Azole drugs are the most frequently used antifungal agents. The pathogenic yeast Candida glabrata acquires resistance to azole drugs via single amino acid substitution mutations eliciting a gain-of-function (GOF) hyperactive phenotype in the Pdr1 transcription factor. These GOF mutants constitutively drive high transcription of target genes such as the ATP-binding cassette transporter-encoding CDR1 locus. Previous characterization of Pdr1 has demonstrated that this factor is negatively controlled by the action of a central regulatory domain (CRD) of ~700 amino acids, in which GOF mutations are often found. Our earlier experiments demonstrated that a Pdr1 derivative in which the CRD was deleted gave rise to a transcriptional regulator that could not be maintained as the sole copy of PDR1 in the cell owing to its toxically high activity. Using a set of GOF PDR1 alleles from azole-resistant clinical isolates, we have analyzed the mechanisms acting to repress Pdr1 transcriptional activity. Our data support the view that Pdr1-dependent transactivation is mediated by a complex network of transcriptional coactivators interacting with the extreme C-terminal part of Pdr1. These coactivators include but are not limited to the Mediator component Med15A. Activity of this C-terminal domain is controlled by the CRD and requires multiple regions across the C-terminus for normal function. We also provide genetic evidence for an element within the transactivation domain that mediates the interaction of Pdr1 with coactivators on one hand while restricting Pdr1 activity on the other hand. These data indicate that GOF mutations in PDR1 block nonidentical negative inputs that would otherwise restrain Pdr1 transcriptional activation. The strong C-terminal transactivation domain of Pdr1 uses multiple different protein regions to recruit coactivators.
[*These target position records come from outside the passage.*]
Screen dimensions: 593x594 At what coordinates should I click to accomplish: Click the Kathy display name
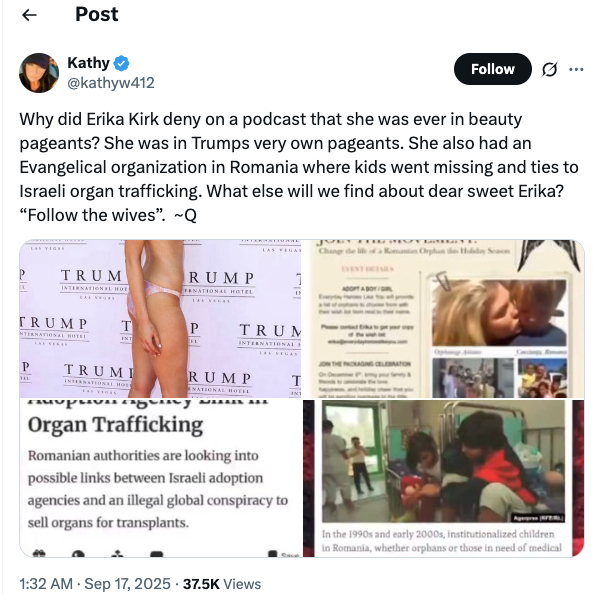[88, 63]
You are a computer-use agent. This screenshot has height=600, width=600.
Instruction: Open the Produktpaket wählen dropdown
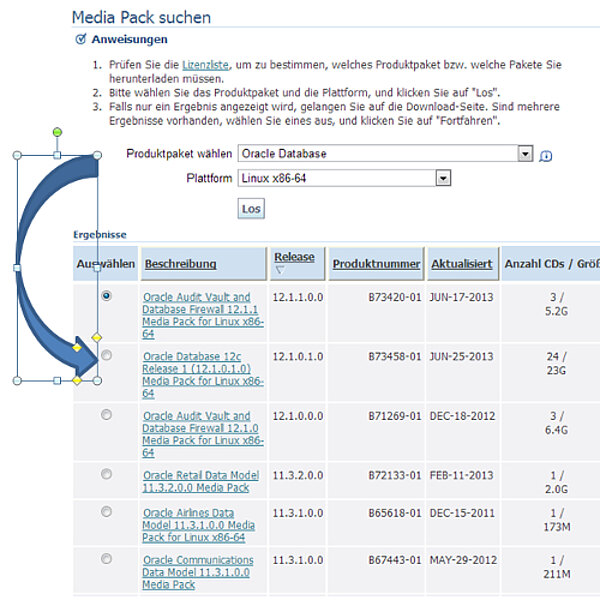(x=525, y=154)
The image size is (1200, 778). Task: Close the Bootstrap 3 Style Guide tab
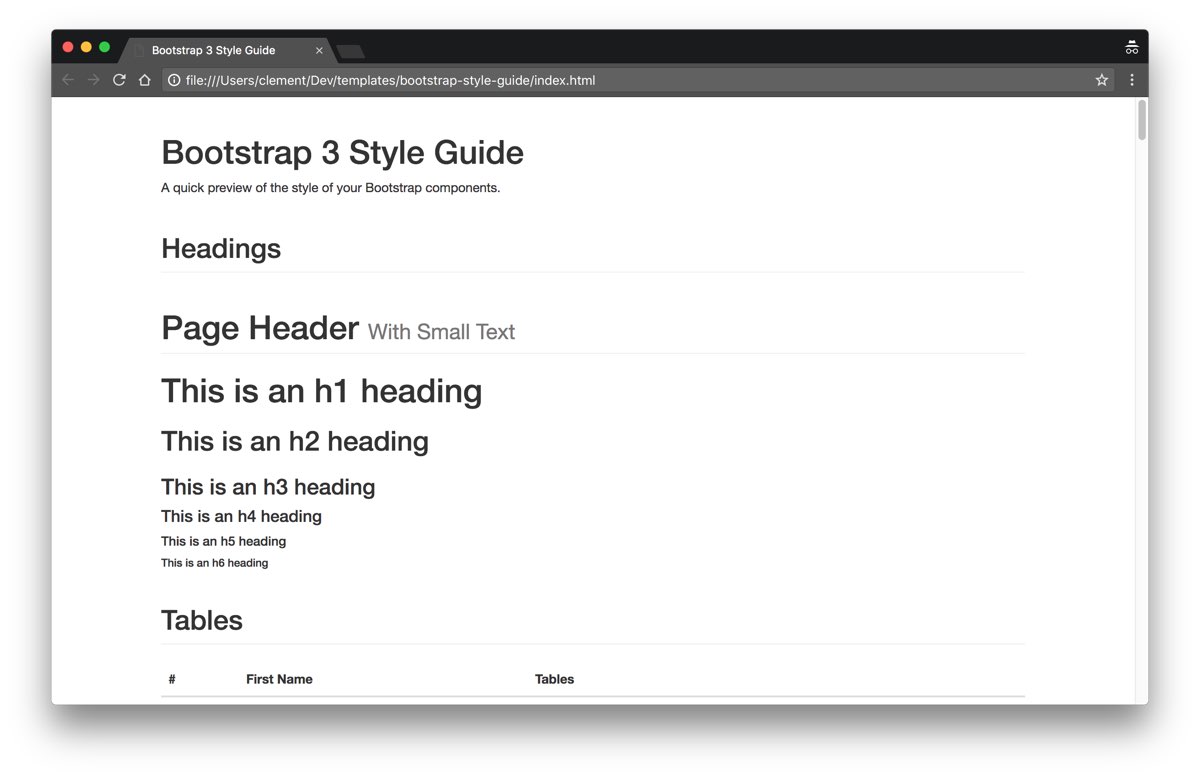319,49
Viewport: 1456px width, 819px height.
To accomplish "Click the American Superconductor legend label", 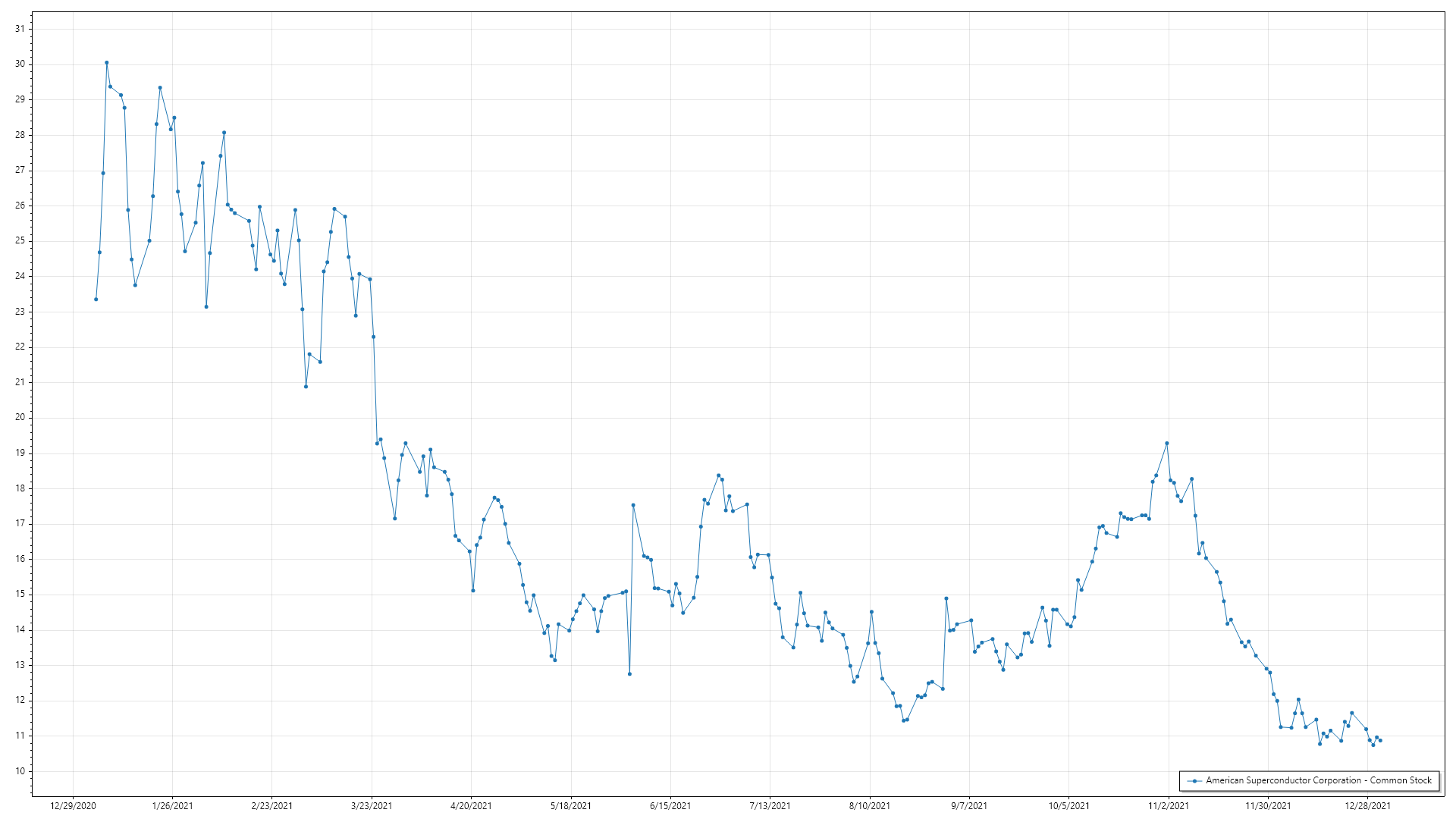I will pyautogui.click(x=1319, y=780).
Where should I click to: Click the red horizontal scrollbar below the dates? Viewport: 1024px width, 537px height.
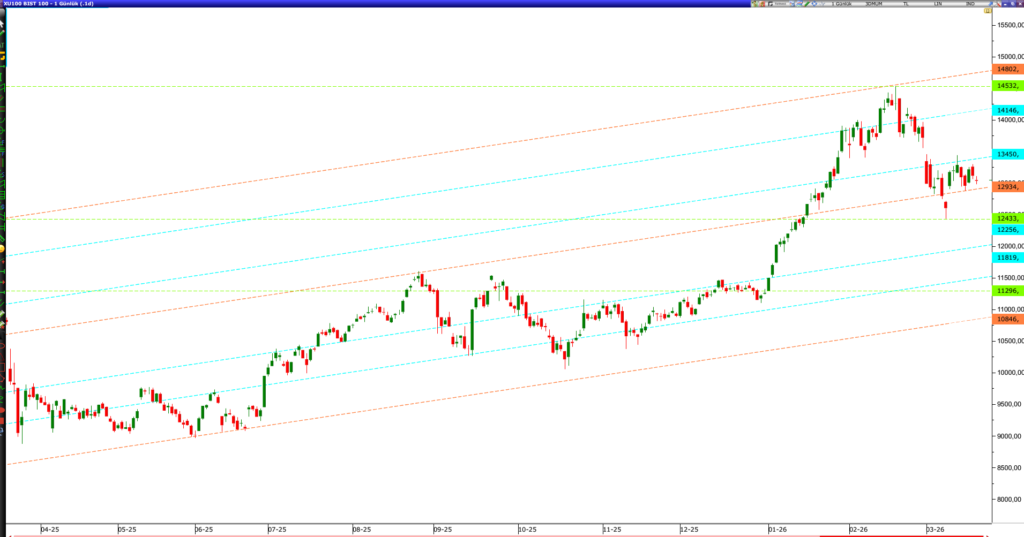[x=500, y=535]
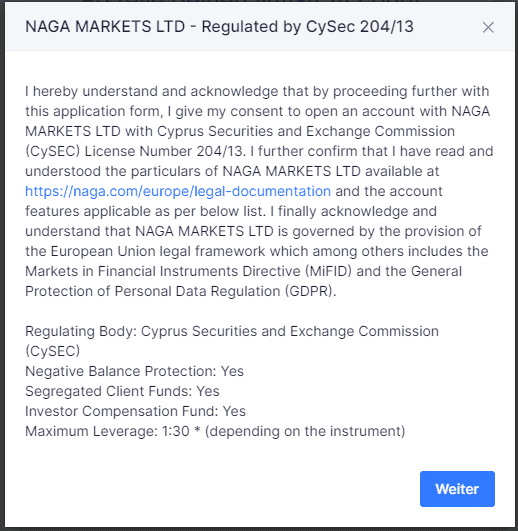Click 'features applicable as per below list' text
Screen dimensions: 518x531
tap(145, 211)
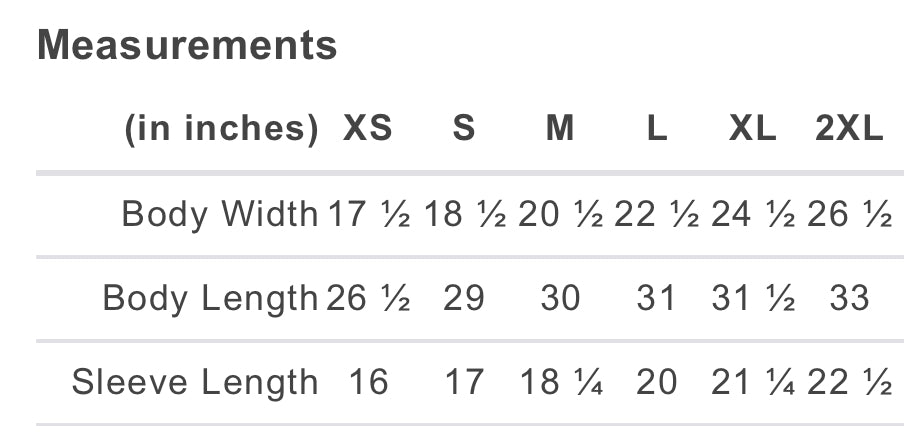Click the M body width value 20 ½
Image resolution: width=904 pixels, height=439 pixels.
(x=561, y=214)
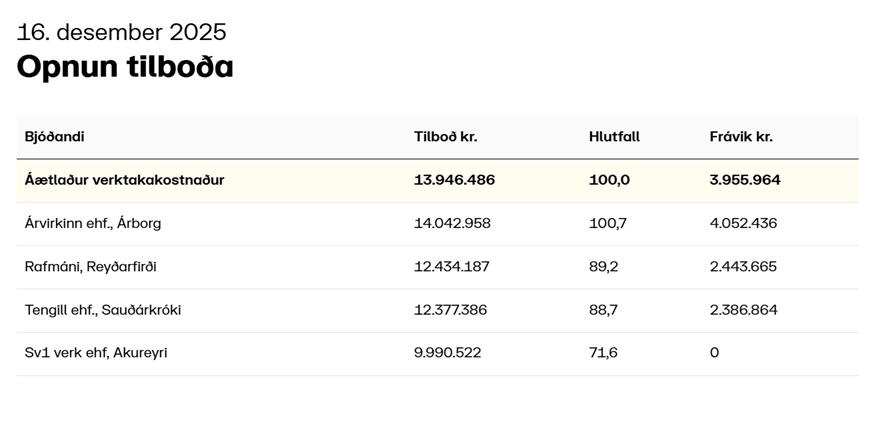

唑类药物是最常用的抗真菌剂。致病性酵母光滑念珠菌通过在Pdr1转录因子中引起功能增强（GOF）超活性表型的单个氨基酸取代突变获得对唑类药物的抗性。这些GOF突变体组成性地驱动目标基因（如ATP结合盒转运体编码CDR1位点）的高转录。Pdr1的先前特征表明，该因子受〜700个氨基酸的中央调节域（CRD）的作用负控制，其中经常发现GOF突变。我们较早的实验表明，删除了CRD的Pdr1衍生物产生了一个转录调控因子，该转录调控因子不能作为CD的唯一拷贝而被维持。细胞中的PDR1具有高毒活性。使用一组GOF PDR1等位基因从耐唑的临床分离株，我们已经分析了抑制Pdr1转录活性的机制。我们的数据支持以下观点，即Pdr1依赖性反式激活是由与Pdr1的C末端极端部分相互作用的转录共激活因子的复杂网络介导的。这些共激活剂包括但不限于介体组分Med15A。此C末端域的活性受CRD控制，并且需要C末端的多个区域才能正常运行。我们还提供了反式激活域内一方面介导Pdr1与共激活因子相互作用而另一方面限制Pdr1活性的元素的遗传证据。这些数据表明PDR1中的GOF突变阻止不同的负输入，否则它们会限制Pdr1转录激活。Pdr1的强C末端反式激活结构域使用多个不同的蛋白质区域来募集共激活剂。